A generalized bidirectional distribution function (BRDF) that relates the specific intensity of the scattered light from a semi-infinite medium to the specific intensity of the incident light is introduced in the framework of coherence theory. This derivation allows us to obtain from first principles several fundamental properties: First, it is established that the generalized BRDF takes the form of a nonlocal relation between the incident and the scattered specific intensities. This nonlocal structure allows us to account naturally for the lateral shift of a beam. Second, the generalized BRDF is the Fourier transform of the correlation function that describes the memory effect. Third, the Helmholtz principle for specific intensities is derived as a theorem from the reciprocity property of the scattering operator for wave fields. This result allows us to prove Kirchhoff’s law.

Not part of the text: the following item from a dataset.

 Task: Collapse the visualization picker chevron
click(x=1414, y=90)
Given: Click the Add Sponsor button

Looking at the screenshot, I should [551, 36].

© 1998 Optical Society of America
(030.1640) Coherence and statistical optics : Coherence
(030.5630) Coherence and statistical optics : Radiometry
(120.5700) Instrumentation, measurement, and metrology : Reflection
(240.6700) Optics at surfaces : Surfaces
(290.0290) Scattering : Scattering
Jean-Jacques Greffet and Manuel Nieto-Vesperinas, "Field theory for generalized bidirectional reflectivity: derivation of Helmholtz’s reciprocity principle and Kirchhoff’s law," J. Opt. Soc. Am. A 15, 2735-2744 (1998)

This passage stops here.